# Input

:::::

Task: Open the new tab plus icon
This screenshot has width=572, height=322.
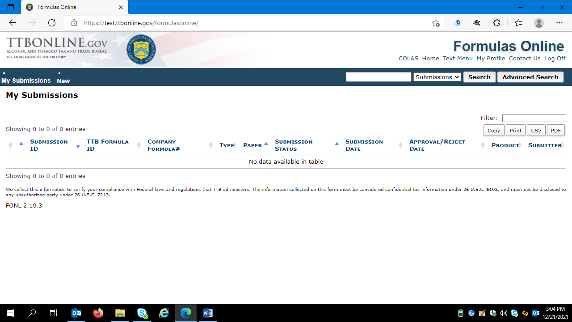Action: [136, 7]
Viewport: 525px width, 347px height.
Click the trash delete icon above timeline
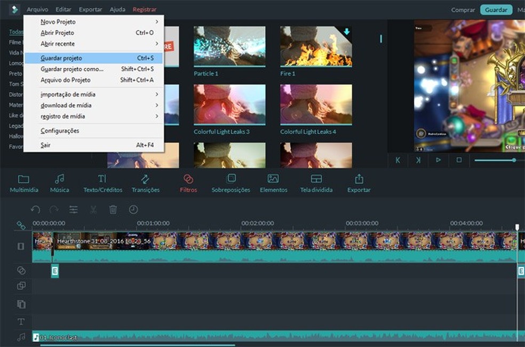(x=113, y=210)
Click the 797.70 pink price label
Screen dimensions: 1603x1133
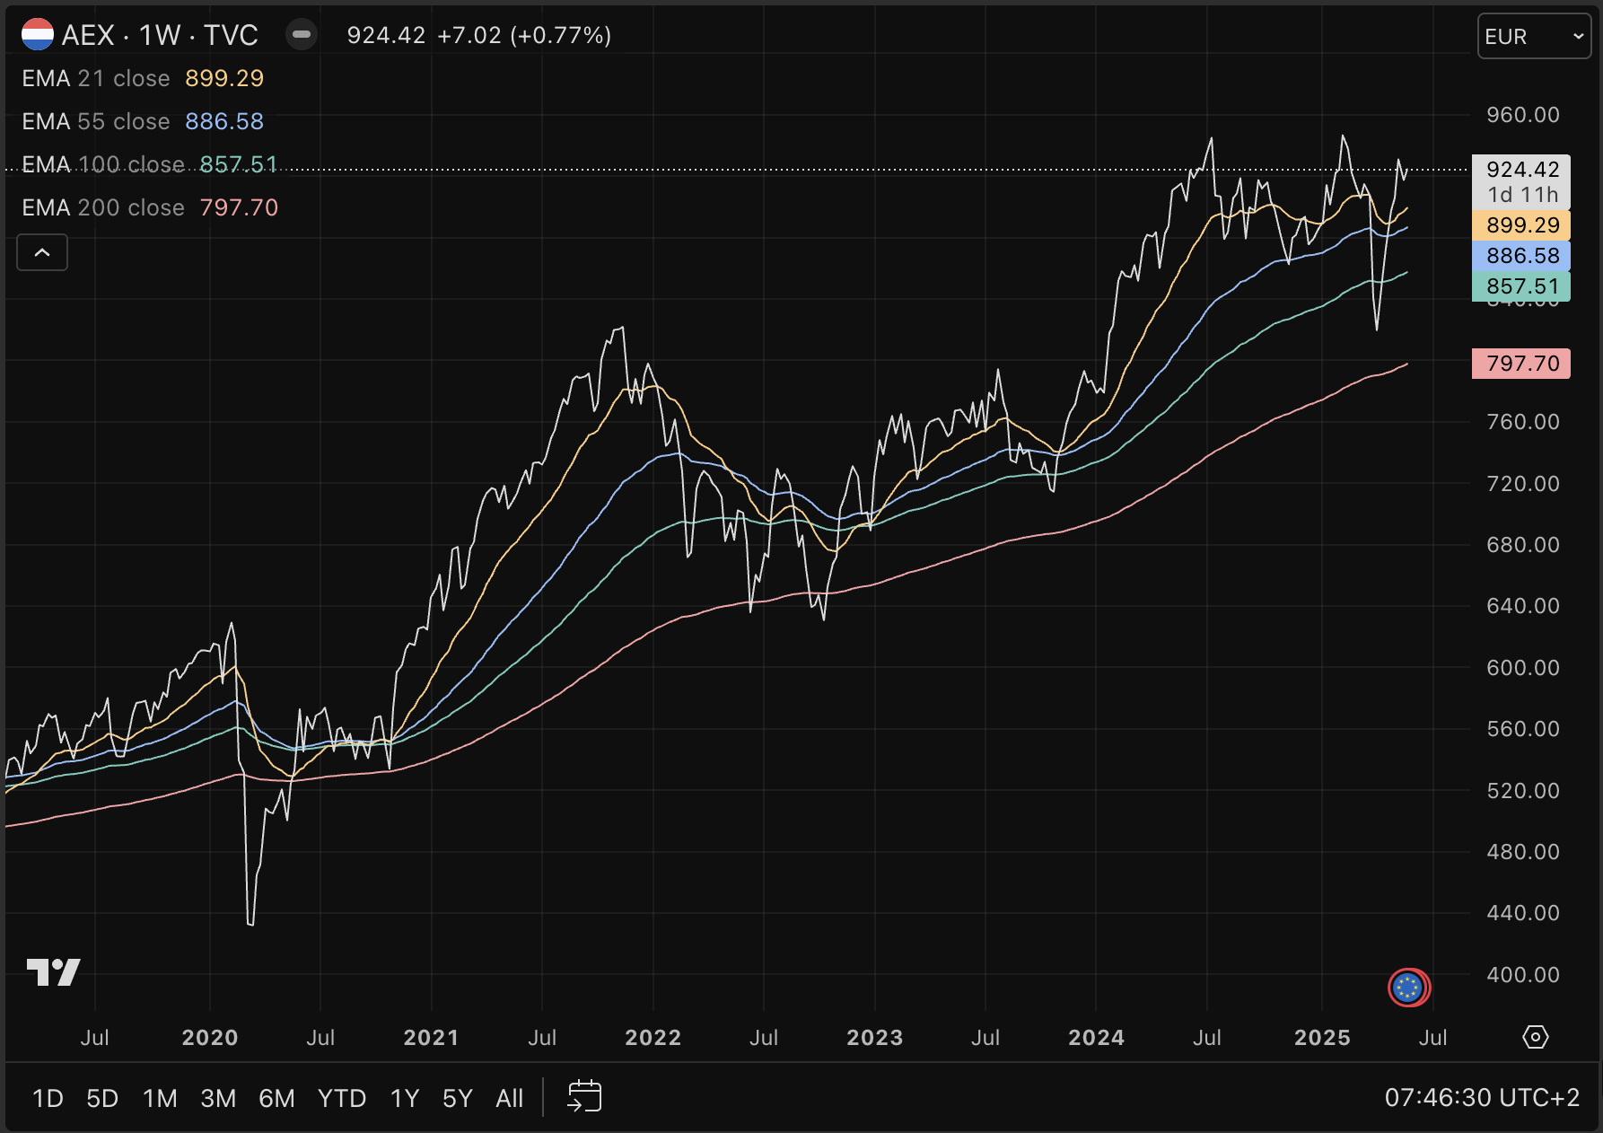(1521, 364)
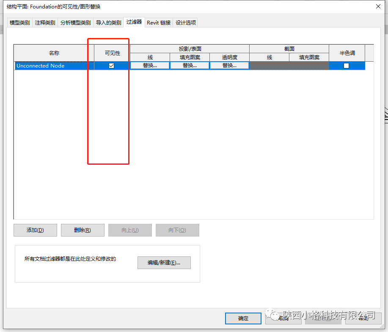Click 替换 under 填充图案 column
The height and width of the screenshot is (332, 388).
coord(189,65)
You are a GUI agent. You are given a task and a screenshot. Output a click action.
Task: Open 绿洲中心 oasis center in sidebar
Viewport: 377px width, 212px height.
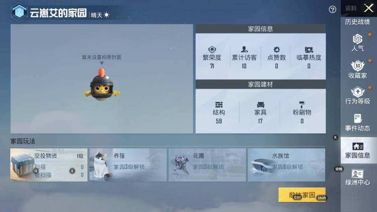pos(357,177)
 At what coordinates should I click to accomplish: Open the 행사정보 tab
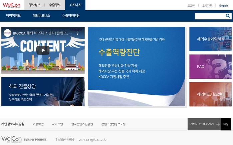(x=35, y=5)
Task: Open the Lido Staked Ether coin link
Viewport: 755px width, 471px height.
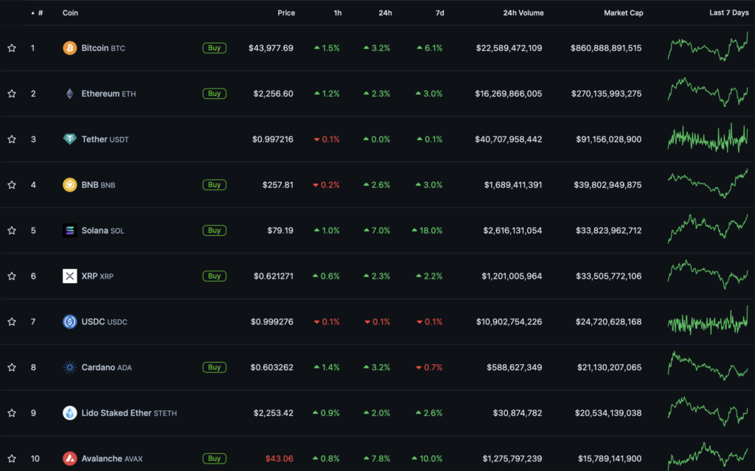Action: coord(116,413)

:::::

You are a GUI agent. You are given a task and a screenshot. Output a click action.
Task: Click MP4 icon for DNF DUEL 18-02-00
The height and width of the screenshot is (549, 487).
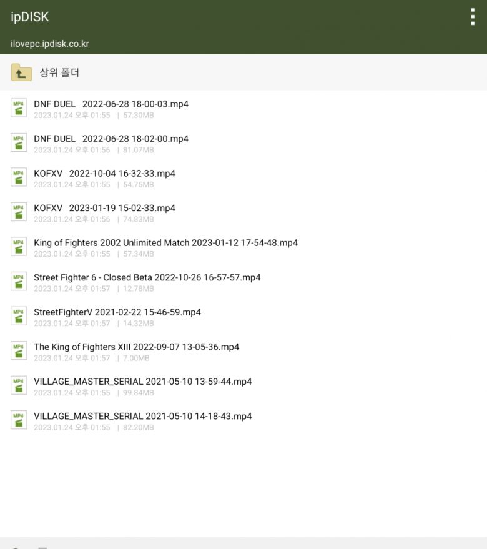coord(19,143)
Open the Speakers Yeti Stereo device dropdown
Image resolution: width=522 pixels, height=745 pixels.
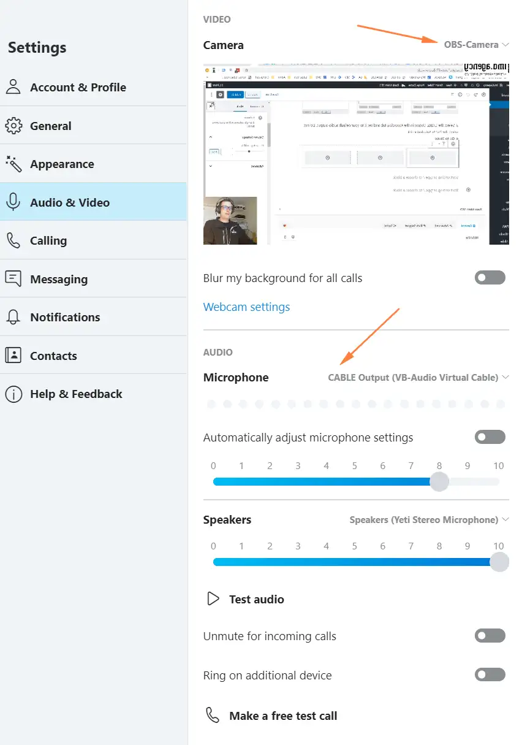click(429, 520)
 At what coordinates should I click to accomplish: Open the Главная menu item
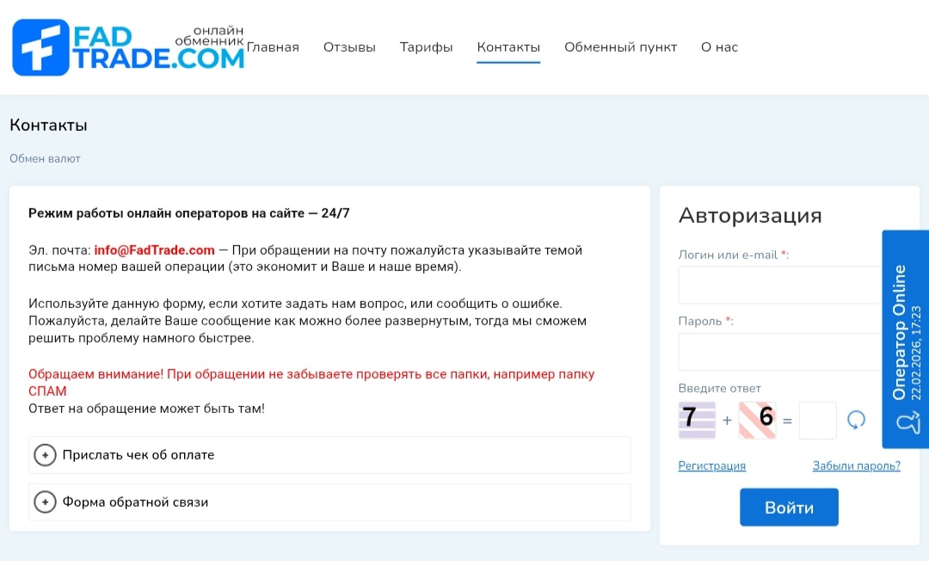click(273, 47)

:::::

# Exercise aim
What to print is the stretch of entries from the line with "Screen dimensions: 1603x1133" up to and including the line with "Task: Open 绿洲中心 oasis center in sidebar". Please print it exactly and leave out the pictures.

# Response to this exercise
Screen dimensions: 1603x1133
(1521, 364)
Click 替换 under 填充图案 column
The height and width of the screenshot is (332, 388).
coord(189,65)
You are a GUI agent. You are given a task and a screenshot. Output a click action.
Task: Open 绿洲中心 oasis center in sidebar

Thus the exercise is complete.